◆ REQUIRED WORK: The answer is the first line of the listing and every line after it through the one containing "Viewport: 1110px width, 850px height.", exact, with pictures removed.

◆ TASK MATERIAL:
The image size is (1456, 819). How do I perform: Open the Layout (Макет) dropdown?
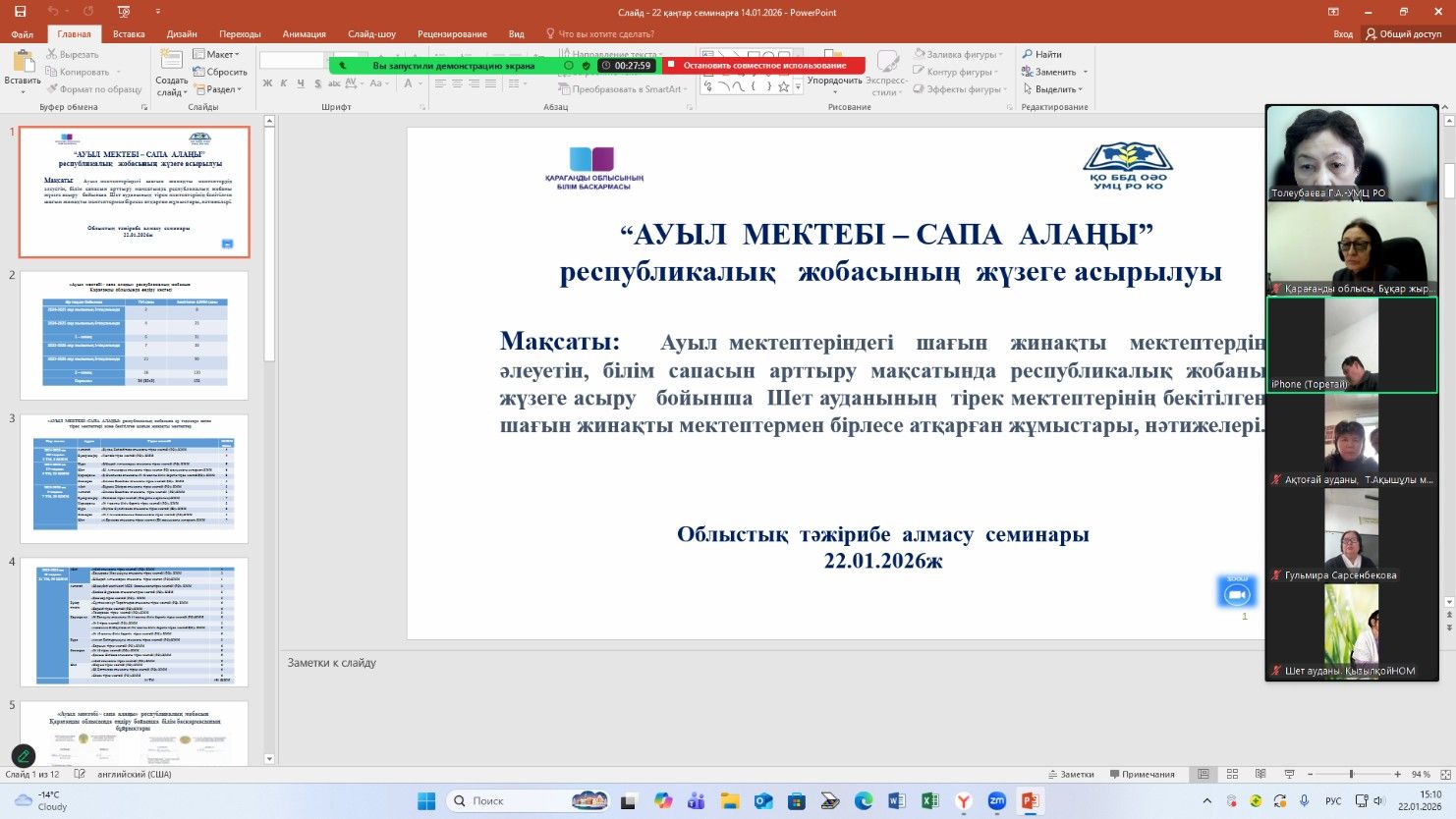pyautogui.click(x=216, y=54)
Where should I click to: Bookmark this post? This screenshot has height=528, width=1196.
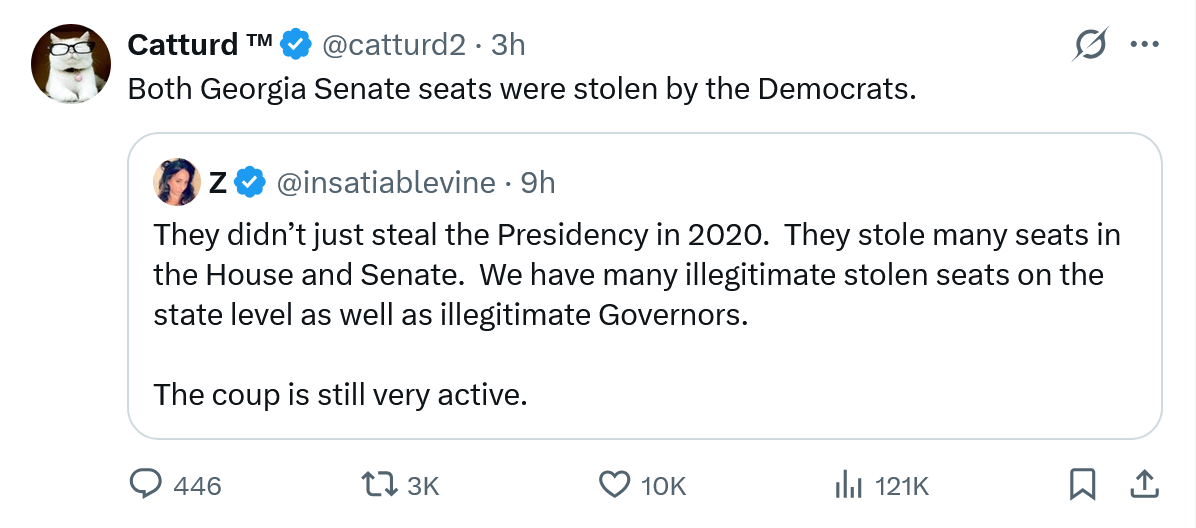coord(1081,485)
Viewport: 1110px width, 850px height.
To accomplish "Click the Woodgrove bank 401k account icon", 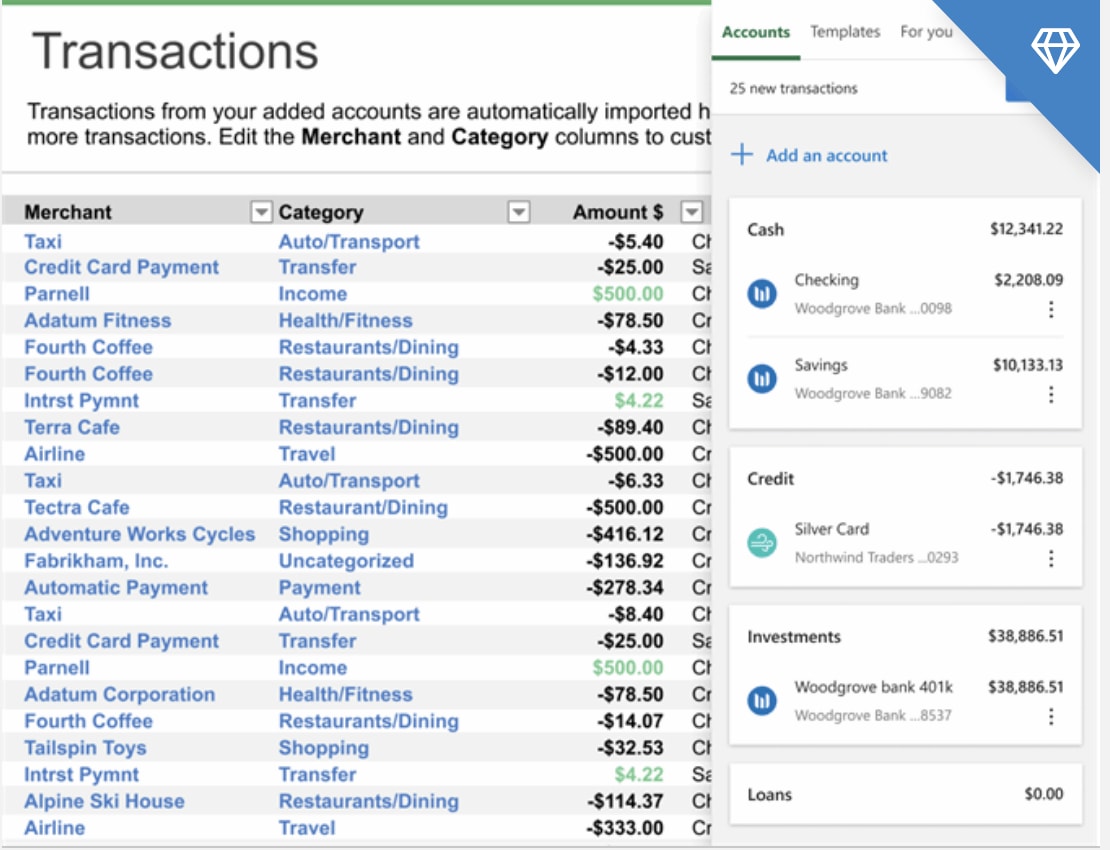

◆ ANSWER SPACE:
The image size is (1456, 819). How do I perform: Open the Layout (Макет) dropdown?
pyautogui.click(x=216, y=54)
Where should I click to: Bookmark this post? This screenshot has height=528, width=1196.
coord(1081,485)
Viewport: 1110px width, 850px height.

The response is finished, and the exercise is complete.